**What you should do**
Using the records that appear below, write out exactly the lines from the one with "Expand the Name Box cell dropdown" through the one with "Sort by First", keeping both end lines.

**Dataset items**
»»
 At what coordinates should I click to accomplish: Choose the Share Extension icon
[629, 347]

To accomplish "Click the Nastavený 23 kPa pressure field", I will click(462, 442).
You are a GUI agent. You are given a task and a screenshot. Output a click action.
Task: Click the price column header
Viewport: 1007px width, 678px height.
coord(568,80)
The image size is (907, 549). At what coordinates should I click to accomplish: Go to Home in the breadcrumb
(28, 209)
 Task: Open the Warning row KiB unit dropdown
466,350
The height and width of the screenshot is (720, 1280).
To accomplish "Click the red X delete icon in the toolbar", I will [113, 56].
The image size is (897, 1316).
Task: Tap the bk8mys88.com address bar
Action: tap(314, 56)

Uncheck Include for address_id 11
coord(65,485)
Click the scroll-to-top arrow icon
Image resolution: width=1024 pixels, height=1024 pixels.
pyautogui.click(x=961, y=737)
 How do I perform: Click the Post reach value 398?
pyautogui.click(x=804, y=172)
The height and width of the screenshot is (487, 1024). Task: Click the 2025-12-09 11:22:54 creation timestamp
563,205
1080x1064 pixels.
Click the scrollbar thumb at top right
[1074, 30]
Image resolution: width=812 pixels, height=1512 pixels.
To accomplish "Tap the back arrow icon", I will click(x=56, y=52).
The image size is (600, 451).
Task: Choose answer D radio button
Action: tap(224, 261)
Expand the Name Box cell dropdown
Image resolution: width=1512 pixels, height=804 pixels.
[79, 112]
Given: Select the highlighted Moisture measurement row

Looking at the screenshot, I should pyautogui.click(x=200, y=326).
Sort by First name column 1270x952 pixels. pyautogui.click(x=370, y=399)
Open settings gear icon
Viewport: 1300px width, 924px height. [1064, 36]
««
**Output for this exercise**
Expand the Name Box cell dropdown
Image resolution: width=1512 pixels, height=804 pixels.
[79, 112]
Given: Select the highlighted Moisture measurement row

Looking at the screenshot, I should pyautogui.click(x=200, y=326).
Sort by First name column 1270x952 pixels. pyautogui.click(x=370, y=399)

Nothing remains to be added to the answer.